◆ Objectif 1
Dans le texte sur la vérification des Aéroports du Mali, recopiez mot pour mot le passage allant de « Selon le rapport 2018 » jusqu'à « accès à la commande publique. ».
◆ Objectif 2
D'après le texte sur la vérification des Aéroports du Mali, sur les 516 opérations d'achat, combien ont été exécutées sans preuve d'une sollicitation écrite matérialisant la concurrence ?

━━━━━ Texte à lire

Pour son rapport 2018, le Bureau du Vérificateur général a initié une mission de vérification des opérations d’exécution budgétaire effectuées par «Aéroports du Mali» (ADM).

D’importantes irrégularités administratives relevées

En effet, il ressort de cette mission, que la Direction Commerciale des ADM n’applique pas des procédures de suivi et de recouvrement des créances clients. Ainsi, de 2013 à 2017, des clients sont restés avec des créances importantes impayées sans être relancés et sans que leurs dossiers ne soient transmis au service juridique et contentieux. Cela pour une procédure en contentieux. En outre, elle n’a ni élaboré les visites annuelles ni les fréquences de visites clientèles. De plus, elle ne produit pas systématiquement les rapports de recouvrement.

Selon le rapport, en raison de ces faiblesses, Mali Air Express (MAE), une société cliente d’ADM, dont la convention avait été résiliée depuis 2013, a établi un contrat de location d’un espace aéroportuaire avec son partenaire CADG International SARL, qui lui a payé un montant indu de 550 Dollars américains par jour. Le non-respect des procédures de suivi des clients entraîne des retards dans le recouvrement des créances et des pertes de recettes.

Aussi, la Direction Administrative des ADM ne respecte pas toujours la procédure de publication des avis d’appel d’offres. En effet, elle n’a pas publié dans un journal d’annonce légale l’avis d’appel d’offres portant sur la réalisation d’un audit de conformité environnementale. La non-publication de l’avis d’appel d’offres viole le principe de transparence, notamment, la libre concurrence face à la commande publique.

Selon le rapport 2018 du Vgal, la Direction Administrative des ADM ne respecte pas les conditions de mise en concurrence. Des acquisitions de biens et services de montant supérieur à 500 000 FCFA et inférieur à 10 millions de FCFA n’ont pas fait l’objet de mise en concurrence, comme l’exigent par le Manuel de procédures des ADM et le Code des marchés publics. Ainsi, sur 516 opérations d’achat, 312 ont été exécutées sans preuve d’une sollicitation écrite qui matérialise la concurrence.

Le non-respect des procédures peut entacher la transparence dans le choix du fournisseur et peut donc compromettre les principes d’économie et de libre accès à la commande publique.

En outre, la Direction Administrative des ADM a établi des contrats de marchés irréguliers. Les contrats établis par ADM avec des prestataires ne contiennent pas, notamment, l’acte d’engagement, le bordereau des quantités et le bordereau des prix unitaires. L’absence de ces documents, constitutifs de marché, ne permet pas de s’assurer de l’économie et de l’efficacité dans la conclusion et l’exécution des contrats.

Quant à la Direction Financière et Comptable des ADM, elle ne respecte pas des modalités de paiement. Ainsi, elle a effectué les paiements de trois contrats de travaux, à des personnes physique ou morale, dans des comptes bancaires, différents de ceux indiqués dans les contrats, conventions de nantissement ou actes de cession de créance. Cette pratique viole les clauses contractuelles et expose l’entité à d’éventuels litiges juridiques.

━━━━━━━━━━
━━━━━ Données fournies

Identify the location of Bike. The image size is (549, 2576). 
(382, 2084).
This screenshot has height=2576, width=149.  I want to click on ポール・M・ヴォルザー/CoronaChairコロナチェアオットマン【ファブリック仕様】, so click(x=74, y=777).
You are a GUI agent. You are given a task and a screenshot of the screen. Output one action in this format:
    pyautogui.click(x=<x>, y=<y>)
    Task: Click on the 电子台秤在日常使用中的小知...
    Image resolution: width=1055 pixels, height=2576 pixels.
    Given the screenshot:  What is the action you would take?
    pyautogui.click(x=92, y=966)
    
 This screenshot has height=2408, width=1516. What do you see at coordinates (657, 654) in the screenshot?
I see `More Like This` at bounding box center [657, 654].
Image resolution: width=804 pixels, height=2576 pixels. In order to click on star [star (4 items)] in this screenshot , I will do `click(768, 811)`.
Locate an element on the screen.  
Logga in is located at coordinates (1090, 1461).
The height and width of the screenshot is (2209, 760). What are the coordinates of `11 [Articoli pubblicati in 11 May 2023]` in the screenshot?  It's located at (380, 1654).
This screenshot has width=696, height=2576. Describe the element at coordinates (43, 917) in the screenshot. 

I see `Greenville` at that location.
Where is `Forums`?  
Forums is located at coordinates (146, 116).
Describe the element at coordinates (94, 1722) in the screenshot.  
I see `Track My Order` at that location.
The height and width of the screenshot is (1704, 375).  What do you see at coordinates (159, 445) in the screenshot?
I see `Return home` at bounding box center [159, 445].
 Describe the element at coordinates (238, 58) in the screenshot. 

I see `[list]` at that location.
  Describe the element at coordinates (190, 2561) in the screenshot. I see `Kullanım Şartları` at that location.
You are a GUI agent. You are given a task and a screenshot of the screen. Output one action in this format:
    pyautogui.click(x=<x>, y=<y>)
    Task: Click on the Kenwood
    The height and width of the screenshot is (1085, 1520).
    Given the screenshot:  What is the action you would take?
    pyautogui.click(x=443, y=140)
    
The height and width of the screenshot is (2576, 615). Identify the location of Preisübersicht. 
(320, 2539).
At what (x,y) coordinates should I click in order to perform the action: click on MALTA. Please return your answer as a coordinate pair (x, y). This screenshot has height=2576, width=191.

━━━━━━━━━━

◆ Corrigé 1
Selon le rapport 2018 du Vgal, la Direction Administrative des ADM ne respecte pas les conditions de mise en concurrence. Des acquisitions de biens et services de montant supérieur à 500 000 FCFA et inférieur à 10 millions de FCFA n’ont pas fait l’objet de mise en concurrence, comme l’exigent par le Manuel de procédures des ADM et le Code des marchés publics. Ainsi, sur 516 opérations d’achat, 312 ont été exécutées sans preuve d’une sollicitation écrite qui matérialise la concurrence.

Le non-respect des procédures peut entacher la transparence dans le choix du fournisseur et peut donc compromettre les principes d’économie et de libre accès à la commande publique.

◆ Corrigé 2
312 opérations d'achat.